■ What to work on
Search the listing for the word "icon" and copy every line where it turns up.

[[ Exercise data, beginning ]]

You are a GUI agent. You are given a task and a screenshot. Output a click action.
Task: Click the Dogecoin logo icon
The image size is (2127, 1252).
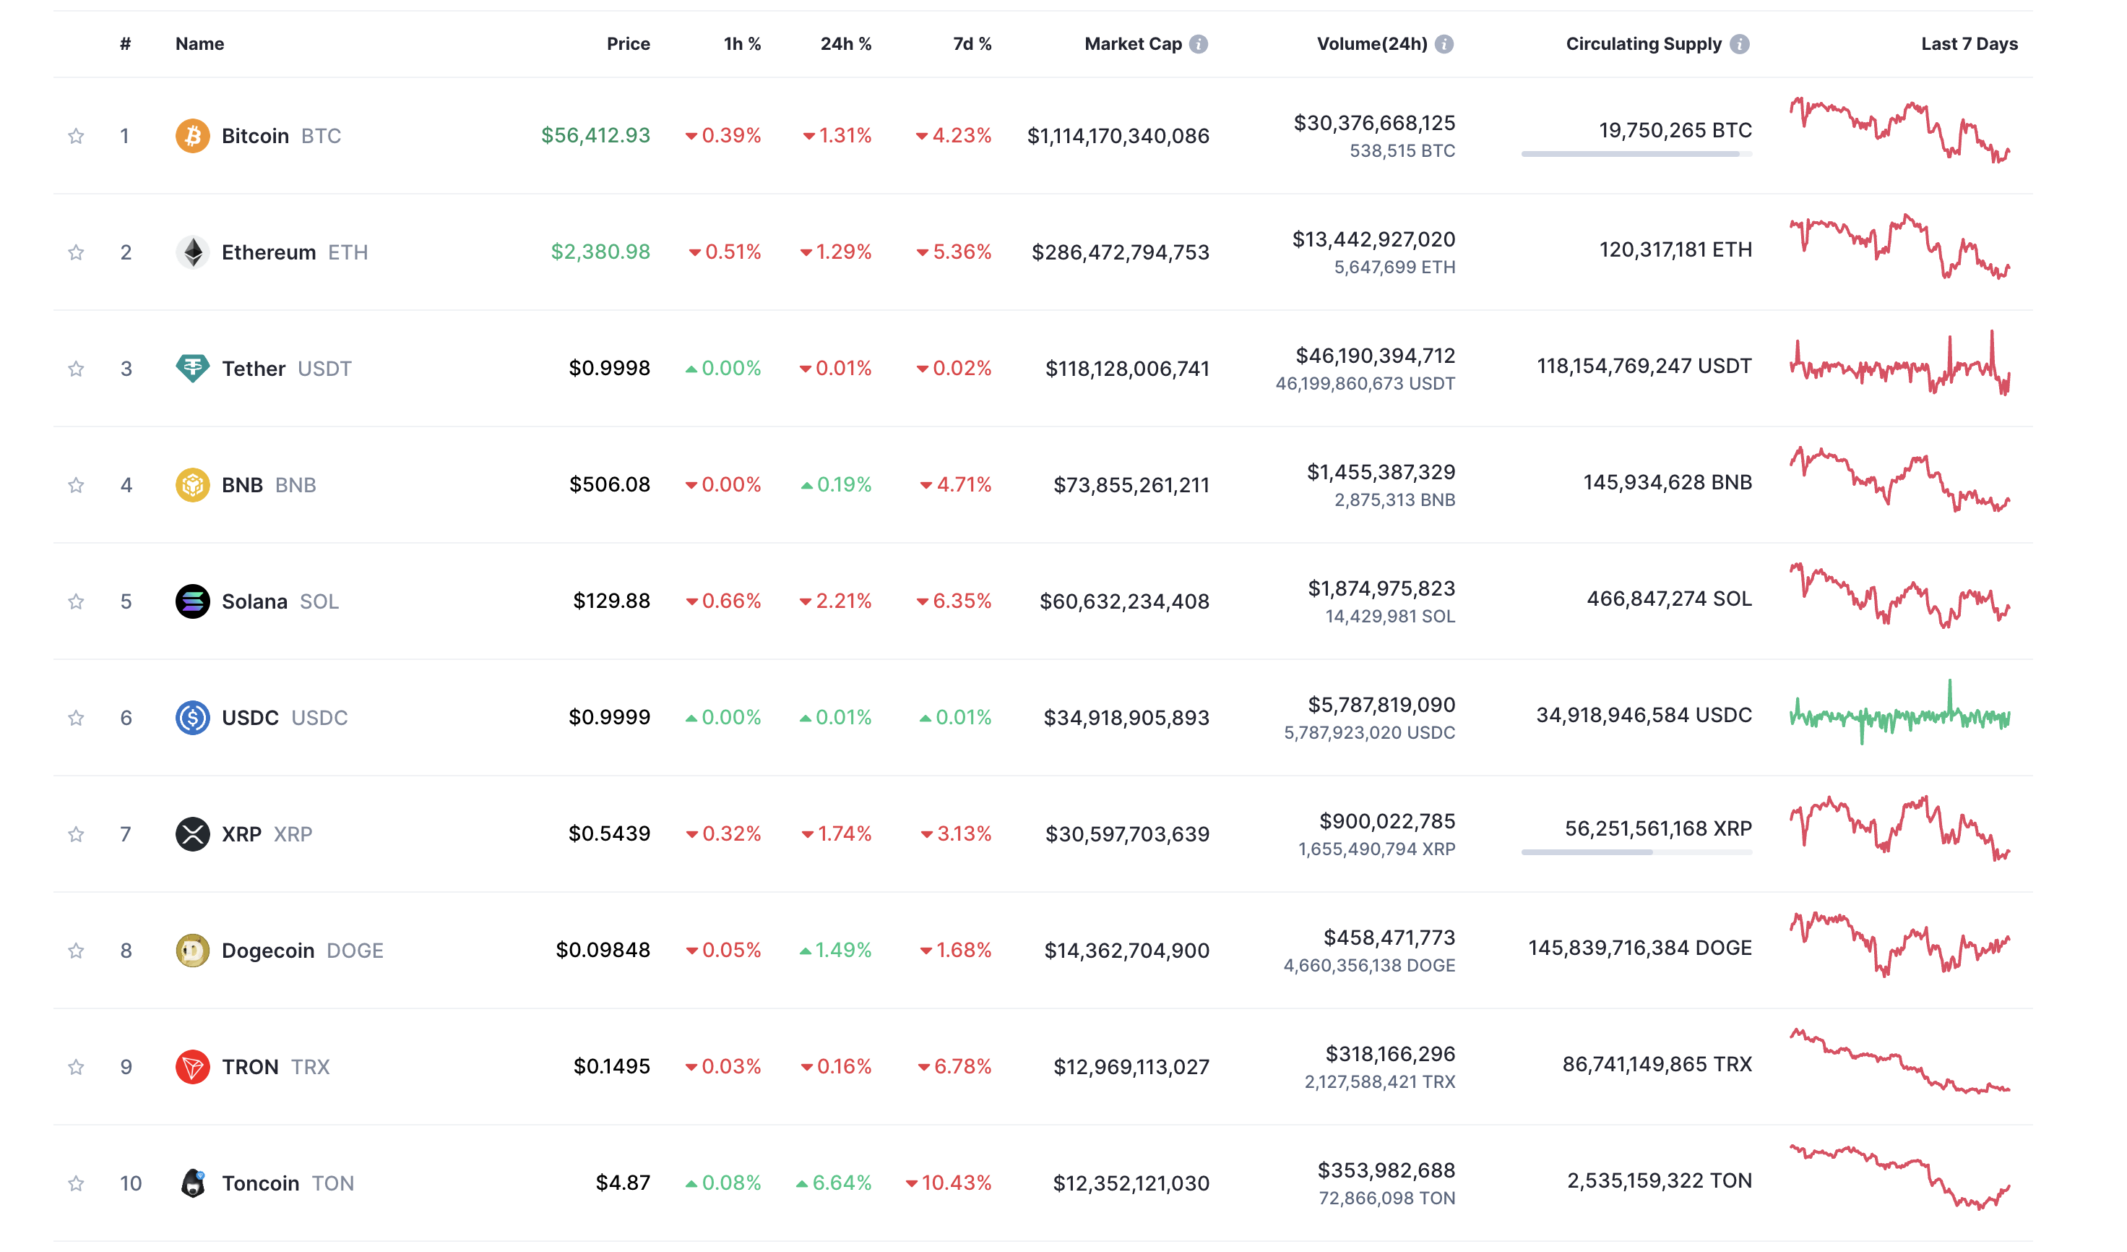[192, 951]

[[ Exercise data, end ]]
[[ Exercise data, beginning ]]

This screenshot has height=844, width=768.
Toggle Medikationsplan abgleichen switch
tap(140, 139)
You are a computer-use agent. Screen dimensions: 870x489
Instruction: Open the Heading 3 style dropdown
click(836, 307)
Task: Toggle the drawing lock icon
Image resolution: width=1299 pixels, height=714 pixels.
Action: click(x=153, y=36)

[[ Exercise data, end ]]
[[ Exercise data, beginning ]]

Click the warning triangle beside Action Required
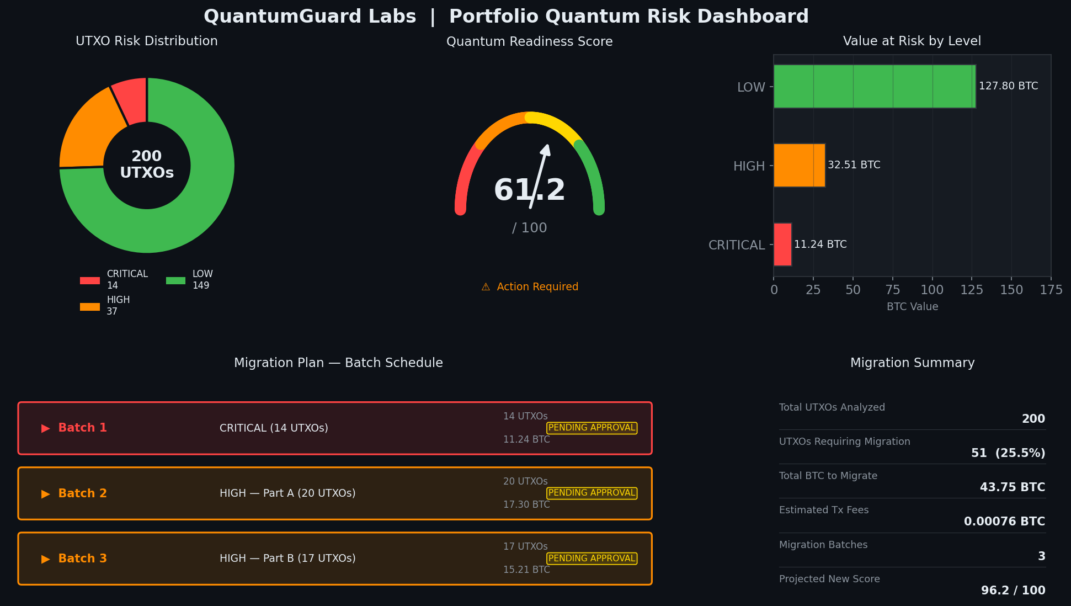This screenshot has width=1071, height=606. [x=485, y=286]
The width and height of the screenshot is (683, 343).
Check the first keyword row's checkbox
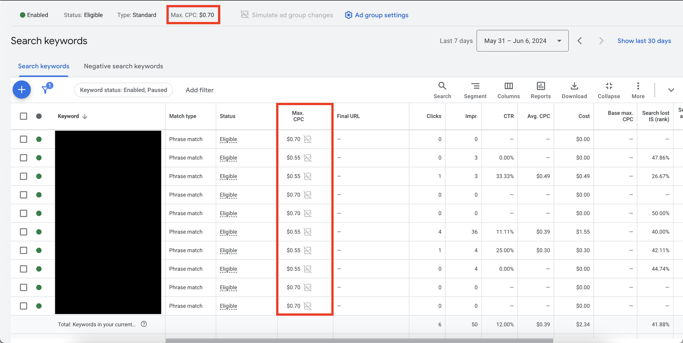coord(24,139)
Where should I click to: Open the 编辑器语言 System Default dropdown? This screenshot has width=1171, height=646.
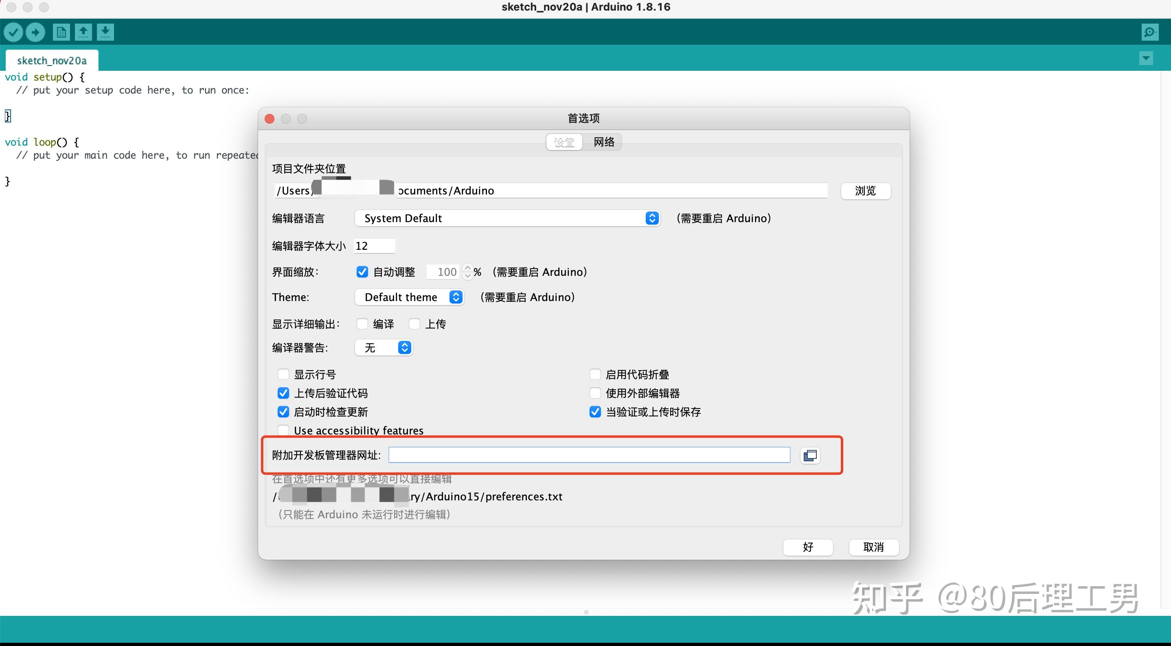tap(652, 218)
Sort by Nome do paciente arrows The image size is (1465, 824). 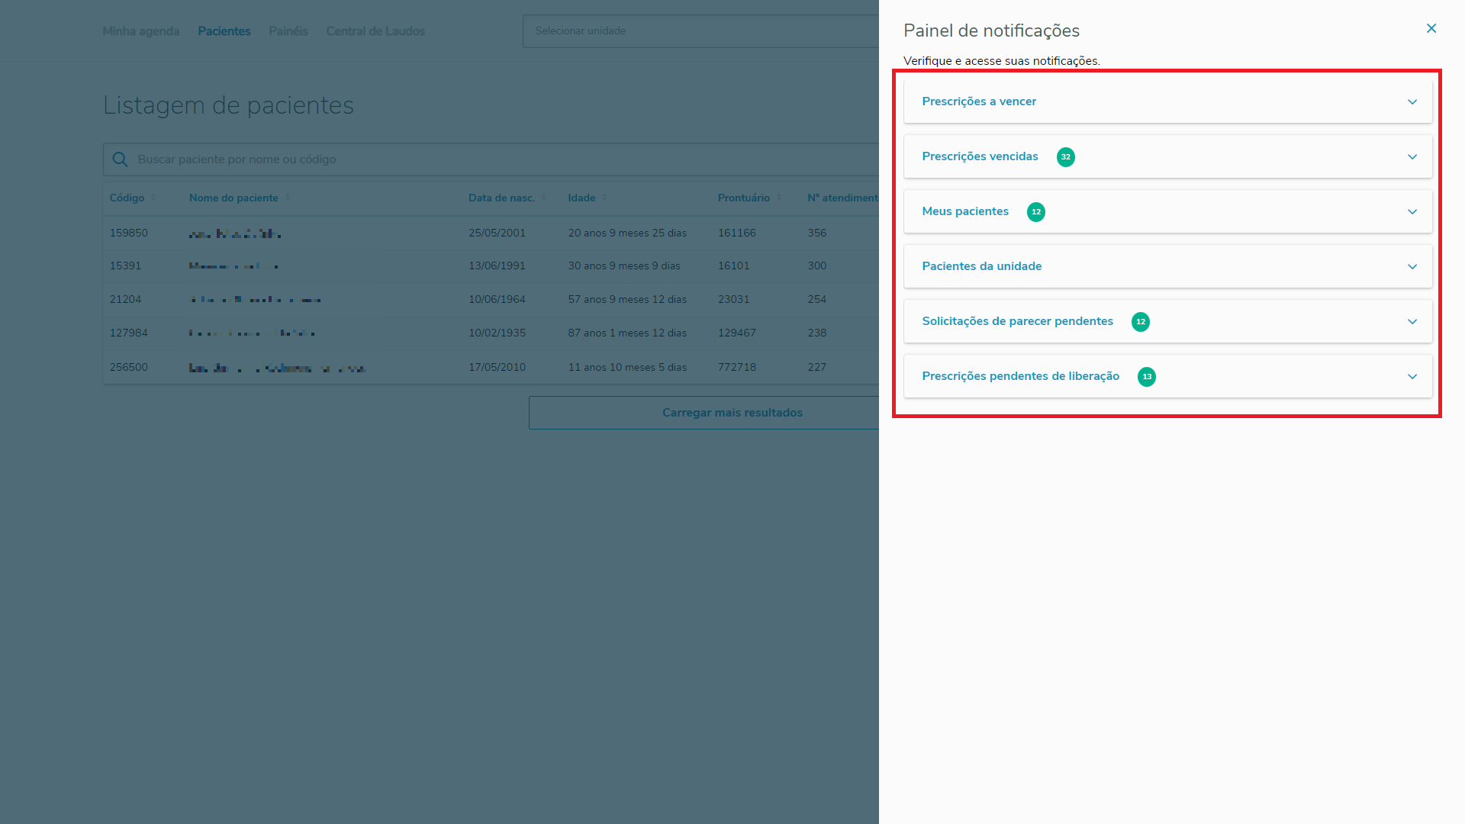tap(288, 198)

[[ Exercise data, end ]]

■ Task solution
Task: Click the Dogecoin logo icon
Task: Toggle the drawing lock icon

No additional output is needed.